Passivity-Based Control for a Micro Air Vehicle Using Unit Quaternions

Abstract: In this paper the development and practical implementation of a Passivity-Based Control (PBC) algorithm to stabilize an Unmanned Aerial Vehicle (UAV) described with unit quaternions are presented. First, a mathematical model based on Euler-Lagrange formulation using a logarithmic mapping in the quaternion space is introduced. Then, a new methodology: a quaternion-passivity-based control is derived, which does not compute excessive and complex Partial Differential Equations (PDEs) for synthesizing the control law, making a significant advantage in comparison with other methodologies. Therefore, the control design to a system as the quad-rotor is easily solved by the proposed methodology. Another advantage is the possibility to stabilize quad-rotor full dynamics which may not be possible with classical PBC techniques. Experimental results and numerical simulations to validate our proposed scheme are presented.

Quadrotor aerial manipulator based on dual quaternions

Abstract: This work presents the modeling and control of an aerial manipulator based on a quadrotor with a robotic arm using the dual quaternion approach. First the kinematic model of the complete system is obtained using dual quaternions to represent multiple rotations and translations, then the dynamic model is developed via the Newton-Euler formalism. A position control law is used to stabilize the vehicle around a desired position and orientation using a smooth trajectory. The closed-loop system is then numerically simulated to corroborate stability. In addition, experimental flight tests were performed for validation.

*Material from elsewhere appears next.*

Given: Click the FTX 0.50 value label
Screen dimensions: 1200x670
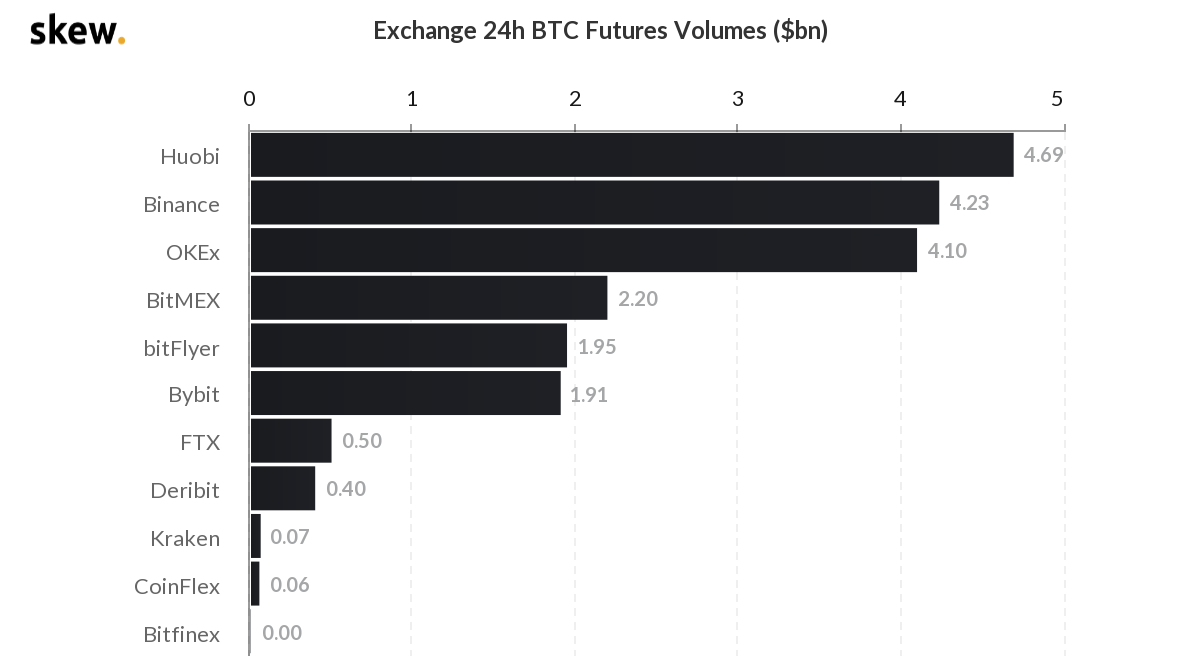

Optimized Discrete Control Law for Quadrotor Stabilization: Experimental Results

Abstract: This paper deals with the real-time stabilization of a Quadrotor mini helicopter applying a discrete optimal control. A discrete control strategy is better adapted to be executed in a micro-controller, therefore better results are expected with respect to continuous case. Furthermore, the optimal control law allows to helicopter to save energy and then increase its time of flight. The discrete optimal control law is synthesized considering an infinite horizon together with an exact linearization of the nonlinear dynamics of flying vehicle. At the end of this procedure the optimal control law obtained through an exact linearization is simple and easier to tune compared to the optimal strategy where the exact linearization is not performed. Taking into account the obtained experimental results, the proposed control technique produces an appropriate stabilization of the mini UAV.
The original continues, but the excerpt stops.